The US Federal Deposit Insurance Corporation (FDIC) has issued an advisory to the public concerning the deposits that the agency insures. The institution said it did not insure assets issued by non-banking institutions such as cryptocurrency companies.

Crypto exchanges are not FDIC-insured

The Corporation published an advisory on Friday saying that banks based in the US needed to examine and manage the risks associated with third-party associations with cryptocurrency companies.

The FDIC added that deposits made with banking institutions were insured for up to $250,000. However, the same protections did not apply to crypto exchanges, custodians, wallet providers, or non-banking entities. Therefore, customer funds on such platforms were vulnerable in case of insolvency or bankruptcy.

The FDIC said that some crypto companies have been making false claims to their customers that they were eligible for FDIC insurance coverage and that the agency protected their funds if the cryptocurrency company goes under. The FDIC said these allegations were false and could trigger lure customers to deposit funds and end up being harmed in some cases.

The Corporation started insurance customer deposits on banks in 1934, with coverage of up to $250000. Since then, the government agency has not reported any financial loss on the depositor who transacted with an FDIC-insured bank. According to the government agency, 561 insured banks failed between 2001 and 2022. 157 institutions also failed in 2010.
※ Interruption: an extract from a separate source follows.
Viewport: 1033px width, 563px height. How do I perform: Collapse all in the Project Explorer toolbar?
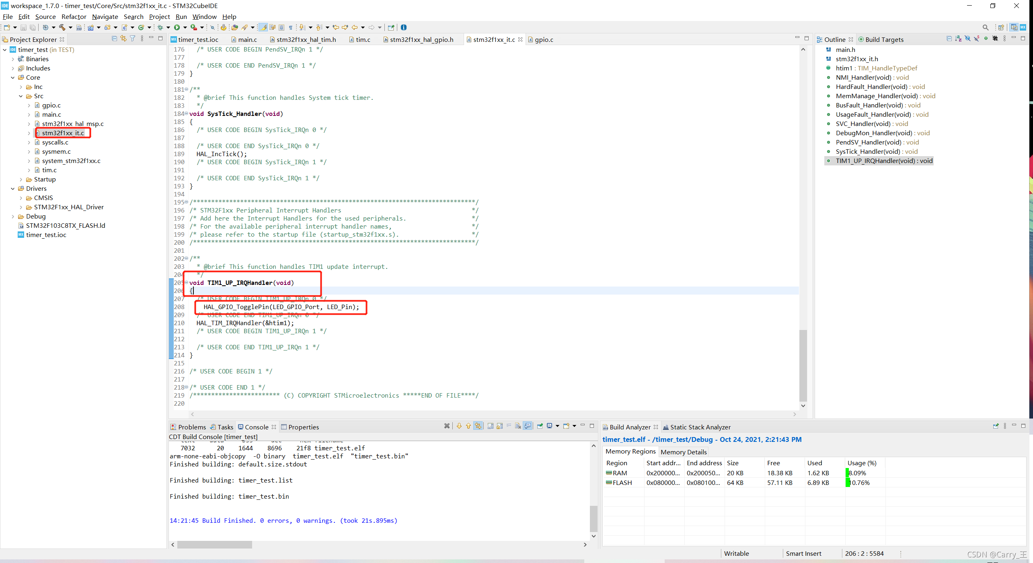click(x=114, y=39)
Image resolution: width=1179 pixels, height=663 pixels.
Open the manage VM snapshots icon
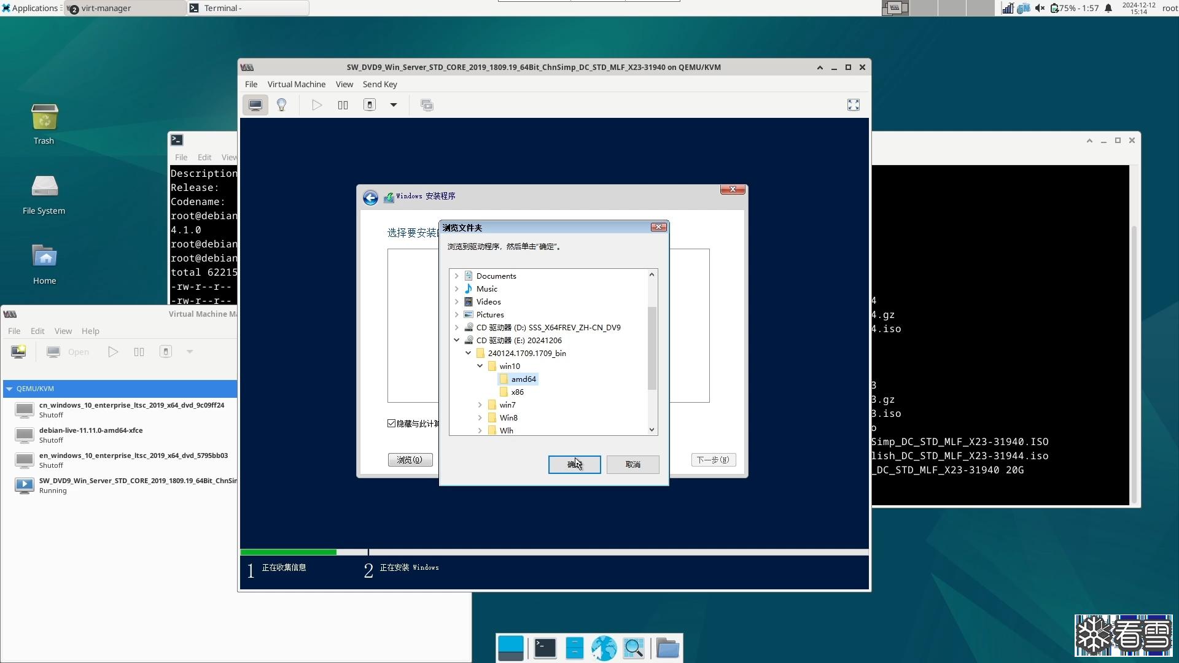point(427,105)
FDIC issues a warning to Voyager

The recent advisory by the Corporation follows a letter published on Thursday by the enforcement division at the FDIC. The institution issued a joint statement alongside the Federal Reserve saying that Voyager Digital made false claims of being an FDIC-insured institution, which misled depositors.

Voyager is a cryptocurrency company that filed for bankruptcy after halting customer withdrawals. The FDIC assistant general counsels said that as Voyager advised people to buy Bitcoin and other cryptocurrencies on the platform, they made “false and misleading” claims of being FDIC-insured.

The legal team said that the Corporation would not insure Voyager customers or any deposits made to the company. They added that such false claims could cause customer confusion and legal risks for banks. The false claims could also prompt consumers with insured bank relationships to shift their funds, resulting in a liquidity risk for banks. It could hamper earnings and increase capital risks.